As the networks see it, pooling can continue to grow on the back of new large multinationals from Asia and Latin America and by developing the middle market in the USA and Europe. This requires investing in educating market participants – in particular intermediaries and HR leadership.
After fifty years of service, one thing is certain: insuring risk requires proper pricing and underwriting, mutualization, and spread of risk. In order to make this sustainable in the medium to long term, it is time to start seeing global arrangements as tools for global data and reporting, where governance and risk management programs require active management from the client, rather than relying on “pools of convenience”.
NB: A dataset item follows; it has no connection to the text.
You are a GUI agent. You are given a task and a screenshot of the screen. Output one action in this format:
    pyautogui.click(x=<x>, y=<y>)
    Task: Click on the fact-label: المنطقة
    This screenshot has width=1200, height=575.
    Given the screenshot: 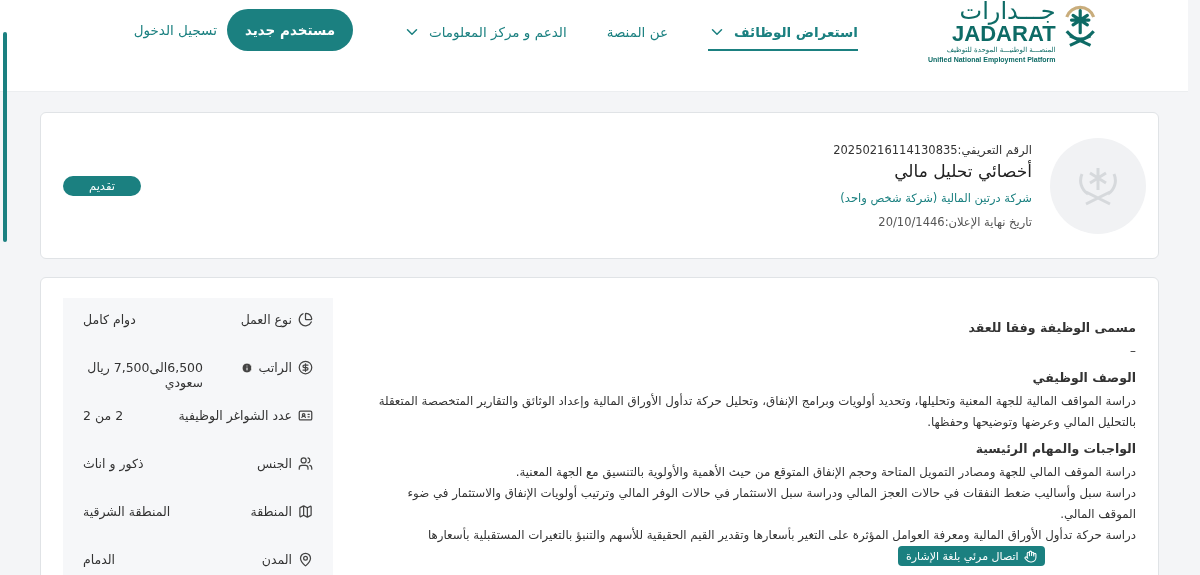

Think about fire and explosion, or business interruption, and the role of risk engineering whereby insurers assist their clients in preventing hazards up front – as opposed to shelling out money when something has happened. We believe the same is happening or must happen in employee benefits – see the current trend in wellness/wellbeing initiatives. Of course, it is doctors not engineers who do the job, but the underlying thinking is the same’. – Roland de Crombrugghe, AIG GBN
‘Clients want assurance that local plans are in compliance with all applicable laws and regulations; and they want both financial strength and reporting capabilities to be guaranteed by one single counterparty as opposed to having to deal with multiple, unfamiliar providers around the world’. – Ludovic Bayard, Generali GEB
‘What clients really expect from us nowadays is more data to feed into the management and governance of their employee benefit plans.’ – Mauro Dugulin, MAXIS
‘Multinational organizations and their needs are changing; intermediaries as well as insurance carriers need to look for new ways to address the changing markets.’ – Wendy Liu, Zurich
‘… pooling will continue its steady growth, driven by young large multinationals from Asia and Latin America [who are] setting up their multinational pools, and by the development of the middle market in the USA and Europe. That is provided that we, as an industry, succeed in educating the market, including insurance intermediaries. To that end, we need to get the message about pooling across to HR leaders in a trusted way.’ – Morten Unneberg, Insurope
‘There will be continued demand for pooling, for international dividends, for risk coverage; and at the same time, for more data, more reporting, more employee communications, more benchmarking… Employers need to benchmark their plans against their peers and employees should get benchmarking information to assess how rich their plans really are.’ – Peter de Vries, IGP
‘For our market to be sustainable, clients need to recognize and make better use of the networks’ capabilities, for example, accessing relevant claims analytics and data, as opposed to focusing on price only. Networks can be of great help in coordinating local capabilities and in helping define global company-wide employee benefits strategies.’ – Wendy Liu, Zurich Global Employee Benefits Solutions
‘… the market, to this day, remains woefully underserved – and there is room for all players and for all solutions: captives, global underwriting, pooling – and for ideas yet to come!’ – Michael Hansen, Swiss Life
One also needs to see service and coordination as a way to add value, rather than engaging in exercises purely for procurement, that are aimed only at reducing the company’s insurance spending over the next one to three years.
The potential market for pooling consists of the vast majority of multinational organizations. It continues to grow and at the same time, remains largely untapped. As a result, pooling definitely has a great future, alongside other optimization tools such as captives, global underwriting, and other, still to be invented solutions. And there is room for all players, consultants, brokers, and networks alike, to add their distinctive value to the management of employee benefits on a global basis.